More reform in works for local colleges

One of my friends who loves policy analysis likes to say, “Statistics are stubborn things.” So are long-term trends.

Despite some recent upward blips, the stubborn numbers on enrollment at the two-year colleges in Washington County are points in case. Long-term enrollment declines persist at UWM – Washington County and Moraine Park Technical College. The UWM campus is down another 14% this year on top of an almost 70% decline over the last decade. Similarly, but not as drastically, Moraine Park is down 33% over the last ten years and more than 22% over the last five, but up 3% this year.

Those statistics mean that the debate and decision-making on future directions for the two-year colleges are not over.

Recall that Washington County Executive Joshua Schoemann created a task force, which I co-chaired, in late 2022 of eleven local leaders to come up with recommendations that would best serve our young people and returning adults seeking the education necessary for good careers and citizenship. It recommended combining the two colleges in the county, which are four miles apart, and the creation of a community college.

The concept ran into status quo opposition from both institutions and a funding of the pilot veto by Gov. Evers, our purported education governor.

The task force did serve a useful purpose, though, despite striking out on its central recommendation. The findings during that process revealed that the future of higher education is far more complex and deep-running than most people understood prior to the work of the task force. Fresh concepts emerged.
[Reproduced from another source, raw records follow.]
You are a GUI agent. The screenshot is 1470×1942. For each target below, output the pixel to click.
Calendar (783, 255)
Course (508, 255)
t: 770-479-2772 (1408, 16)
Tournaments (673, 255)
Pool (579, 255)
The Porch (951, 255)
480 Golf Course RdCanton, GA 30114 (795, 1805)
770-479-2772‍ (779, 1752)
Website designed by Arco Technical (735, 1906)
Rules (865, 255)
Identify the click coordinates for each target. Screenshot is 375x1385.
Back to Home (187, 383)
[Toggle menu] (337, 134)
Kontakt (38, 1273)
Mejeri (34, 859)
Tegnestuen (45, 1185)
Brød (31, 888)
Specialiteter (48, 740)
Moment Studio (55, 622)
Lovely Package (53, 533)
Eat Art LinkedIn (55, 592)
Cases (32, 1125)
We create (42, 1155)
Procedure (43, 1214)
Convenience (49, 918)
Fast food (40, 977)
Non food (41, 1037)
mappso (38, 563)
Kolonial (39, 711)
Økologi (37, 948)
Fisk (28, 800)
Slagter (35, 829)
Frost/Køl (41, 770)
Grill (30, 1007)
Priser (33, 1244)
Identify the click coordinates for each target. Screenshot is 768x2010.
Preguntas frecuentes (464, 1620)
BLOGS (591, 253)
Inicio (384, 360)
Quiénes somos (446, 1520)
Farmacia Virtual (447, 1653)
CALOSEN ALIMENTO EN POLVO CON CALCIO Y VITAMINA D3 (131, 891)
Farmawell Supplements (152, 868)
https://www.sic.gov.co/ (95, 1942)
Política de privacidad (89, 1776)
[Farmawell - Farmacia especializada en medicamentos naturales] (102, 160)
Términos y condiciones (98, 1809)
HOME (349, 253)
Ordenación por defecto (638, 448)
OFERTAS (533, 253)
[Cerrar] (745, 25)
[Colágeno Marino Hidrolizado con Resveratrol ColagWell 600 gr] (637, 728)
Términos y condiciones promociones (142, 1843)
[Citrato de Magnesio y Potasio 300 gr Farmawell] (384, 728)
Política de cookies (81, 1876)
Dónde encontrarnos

Here are some of the insights that are better understood:

  • We are really dealing with the educational journeys of juniors and seniors in high school all the way through two-and four-degrees. What coordinated educational options do we make available to young people ages 16 to 22?
  • The current cutoff between K-12 schooling, two-year colleges and baccalaureate universities no longer apply. High school students are earning technical education credentials and dual credits toward baccalaureate degrees for free while still in high school. They are already “college students.”
  • The most startling outcome was in northeast Wisconsin where youths can graduate from high school with both a diploma and a two-year associate degree. In effect, they become college juniors. The boundaries between the three levels of education are seen as “blurred.”
  • All three levels of education are paying heightened attention to the kinds of jobs that their regional economies demand, like shipbuilding in the Northeast. Apprenticeships, internships, and certificates of competence are on the rise.
  • Automatic enrollment of high school juniors into community colleges to keep enrollments up will be in the policy mix going forward.
  • Included in the 2+2+2 educational journey is more intense, customized guidance by educators to get students through the maze of educational and career pathways.

Serious education policy-makers are working out of the spotlight to accommodate the new worlds of work and new education delivery methods. Fresh solutions will emerge, because they must. The declining enrollments cannot be sloughed off.

The long-term trends, left unaddressed, will result in campus closings beyond the ones that have already occurred at Cardinal Stritch University and UW Platteville – Richland Center.

The county and state owe the task force a big thank you for highlighting the new dynamics of career and citizen-building.